*待办任务*
在关于生成无相邻相等元素排列的帖子中，提问者认为生成并过滤所有排列不现实的原因是什么？

生成无相邻相等元素的列表所有排列

88 投票

12 回答

12921 浏览

提问于 2025-04-18 17:08

当我们对一个列表进行排序时，比如说

a = [1,2,3,3,2,2,1]
sorted(a) => [1, 1, 2, 2, 2, 3, 3]

相同的元素在结果列表中总是相邻的。

那么，我该如何做相反的事情——打乱这个列表，使得相同的元素尽量不相邻（或者尽可能少相邻）呢？

例如，对于上面的列表，可能的解决方案之一是

p = [1,3,2,3,2,1,2]

更正式地说，给定一个列表 a，生成一个排列 p，使得相邻的相同元素对 p[i]==p[i+1] 的数量最小。

由于列表很大，生成和过滤所有的排列是不现实的。

附加问题：如何高效地生成所有这样的排列？

这是我用来测试解决方案的代码：https://gist.github.com/gebrkn/9f550094b3d24a35aebd

更新：在这里选择一个最佳答案很困难，因为很多人都提供了很好的答案。@VincentvanderWeele、@David Eisenstat、@Coady、@enrico.bacis 和 @srgerg 提供了生成最佳排列的函数，效果非常好。@tobias_k 和 David 也回答了附加问题（生成所有排列）。David 在正确性证明方面也得到了额外的分数。

*提取数据*
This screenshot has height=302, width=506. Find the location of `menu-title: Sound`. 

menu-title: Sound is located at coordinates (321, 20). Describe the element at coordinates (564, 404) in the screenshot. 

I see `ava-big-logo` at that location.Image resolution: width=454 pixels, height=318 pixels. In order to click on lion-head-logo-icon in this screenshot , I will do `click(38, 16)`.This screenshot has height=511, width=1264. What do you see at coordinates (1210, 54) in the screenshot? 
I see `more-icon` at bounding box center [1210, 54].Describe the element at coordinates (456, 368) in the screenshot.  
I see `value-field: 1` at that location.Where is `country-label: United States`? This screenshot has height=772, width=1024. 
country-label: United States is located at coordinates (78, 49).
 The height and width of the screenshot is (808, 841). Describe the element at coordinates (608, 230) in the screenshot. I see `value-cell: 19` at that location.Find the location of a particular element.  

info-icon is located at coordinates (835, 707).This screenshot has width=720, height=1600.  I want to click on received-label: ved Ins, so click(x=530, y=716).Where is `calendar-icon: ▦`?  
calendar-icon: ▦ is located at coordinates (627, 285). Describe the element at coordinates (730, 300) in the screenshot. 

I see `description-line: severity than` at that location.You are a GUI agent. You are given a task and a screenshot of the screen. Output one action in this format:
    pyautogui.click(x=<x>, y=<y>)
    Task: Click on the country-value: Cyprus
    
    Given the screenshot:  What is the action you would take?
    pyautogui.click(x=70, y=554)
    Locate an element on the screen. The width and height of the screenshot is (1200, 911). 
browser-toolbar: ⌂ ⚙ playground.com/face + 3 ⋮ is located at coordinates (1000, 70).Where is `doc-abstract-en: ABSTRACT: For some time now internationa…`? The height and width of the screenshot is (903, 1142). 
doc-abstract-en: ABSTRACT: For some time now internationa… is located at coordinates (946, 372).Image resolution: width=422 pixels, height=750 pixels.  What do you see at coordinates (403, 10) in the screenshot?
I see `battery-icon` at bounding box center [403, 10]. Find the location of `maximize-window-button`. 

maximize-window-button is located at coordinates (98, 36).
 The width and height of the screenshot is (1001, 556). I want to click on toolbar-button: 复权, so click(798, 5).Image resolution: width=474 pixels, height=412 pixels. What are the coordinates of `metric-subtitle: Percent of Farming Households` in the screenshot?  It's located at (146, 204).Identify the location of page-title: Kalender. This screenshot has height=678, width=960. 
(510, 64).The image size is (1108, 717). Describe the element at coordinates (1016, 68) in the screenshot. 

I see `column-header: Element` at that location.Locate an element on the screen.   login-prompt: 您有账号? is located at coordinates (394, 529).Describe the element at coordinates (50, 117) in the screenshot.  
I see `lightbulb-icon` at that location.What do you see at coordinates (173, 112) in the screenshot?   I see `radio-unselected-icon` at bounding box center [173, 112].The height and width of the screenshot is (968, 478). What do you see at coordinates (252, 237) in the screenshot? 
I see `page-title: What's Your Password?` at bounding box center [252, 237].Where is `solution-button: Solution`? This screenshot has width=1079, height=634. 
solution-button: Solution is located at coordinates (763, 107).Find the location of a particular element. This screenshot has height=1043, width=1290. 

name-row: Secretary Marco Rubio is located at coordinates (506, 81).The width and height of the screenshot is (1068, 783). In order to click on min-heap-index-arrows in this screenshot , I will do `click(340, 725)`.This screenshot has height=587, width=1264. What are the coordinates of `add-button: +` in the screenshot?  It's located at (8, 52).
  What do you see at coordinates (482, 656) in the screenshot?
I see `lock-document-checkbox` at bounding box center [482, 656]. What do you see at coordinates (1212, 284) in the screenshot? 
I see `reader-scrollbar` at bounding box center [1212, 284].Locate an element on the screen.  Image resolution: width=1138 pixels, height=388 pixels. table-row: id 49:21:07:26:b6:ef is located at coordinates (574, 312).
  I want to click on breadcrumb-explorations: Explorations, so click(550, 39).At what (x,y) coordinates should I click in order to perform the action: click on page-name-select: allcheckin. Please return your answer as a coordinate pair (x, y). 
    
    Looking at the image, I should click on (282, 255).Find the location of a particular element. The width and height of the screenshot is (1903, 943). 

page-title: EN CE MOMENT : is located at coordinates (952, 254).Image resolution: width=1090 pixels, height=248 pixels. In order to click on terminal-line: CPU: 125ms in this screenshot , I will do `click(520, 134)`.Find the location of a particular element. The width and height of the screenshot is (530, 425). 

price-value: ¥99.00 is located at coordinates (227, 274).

*输出结果*
因为列表很大。